"Man Flu" Does Exist: Why Men Experience Worse Cold Symptoms Than Women
Ladies, there is a reason why your man always acts like a helpless baby when he gets a slightly higher temperature- and it's not because he's trying to get your sympathy.
In fact, scientific research shows that men really do suffer more coughs and colds than women because they have more temperature receptors in the brain. Researchers said that man's greater amount of temperature receptors makes him experience the symptoms more acutely than women.
Dr. Amanda Ellison, a neuroscientist at Durham University, said that the difference lies in the brain region that balances a variety of bodily mechanisms like temperature.
Ellison explains that both men and women start out as equals when fighting off colds because the area known as the preoptic nucleus is the same size in boys and girls.
However, scientists explain that when boys reach puberty, their testosterone starts to make the preoptic nucleus larger. The preoptic nucleus sits in the area of the brain known as the hypothalamus just underneath the cortex near the front of the brain and attached to the hormonal pituitary gland.
"When you have a cold one of the things that happens is you get an increase in temperature to fight off the bugs," Ellison said, according to The Telegraph.
"The bugs can't survive at higher temperatures.
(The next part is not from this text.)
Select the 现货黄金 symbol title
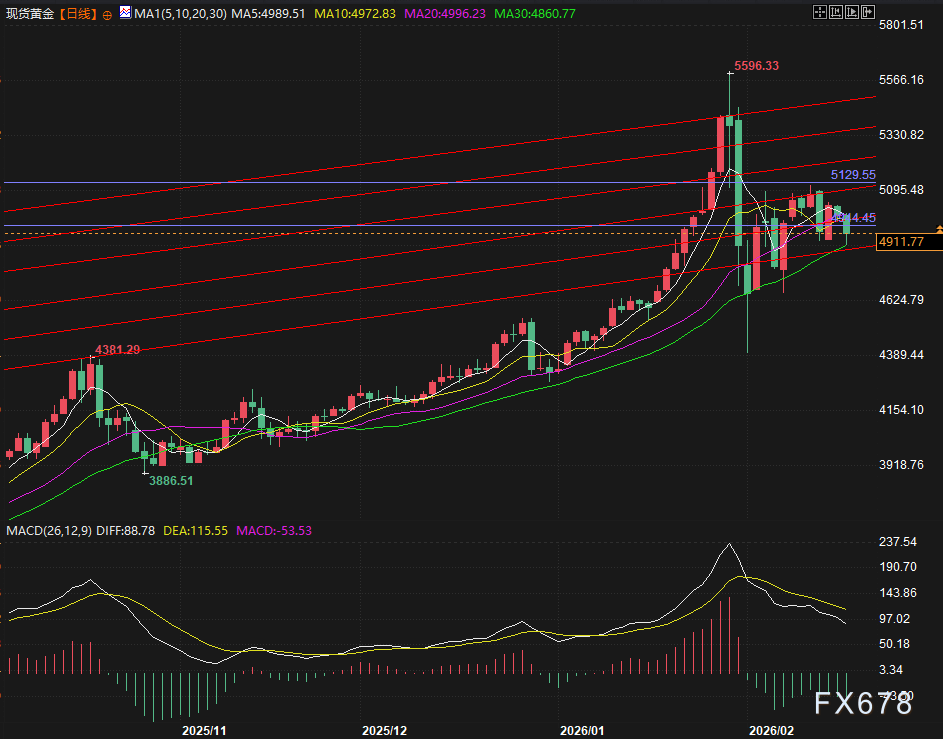 tap(29, 14)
When your immune system is under attack the preoptic nucleus increases temperature to kill off the bugs," she said.
"But men have more temperature receptors because that area of the brain is bigger in men than women," Ellison explained. "So men run a higher temperature and feel rougher - and if they complain they feel rough then maybe they're right."
In the past, many scientists have found evidence of "Man Flu" but the studies on genetically engineered mice were regarded as inconclusive.
However, Ellison analyzed research carried out by other scientists on actual human brains to make her conclusions in her book Getting Your Head Around the Brain, which focuses on the difference between the minds of men and women.
Many of the studies included in Ellison's book involved the study of brains in post mortem as well as in images obtained from brain scans.
"My research is on how different parts of the brain communicate with each other," Ellison said.
"My role is to put two and two together. There is no hard evidence that the feelings are worse in males in females. This is a possible cause - but the argument will rage on," she said
"It is part of the whole argument about the differences between men and women and how their behavior can be influenced by differences in their brains," Ellison explained.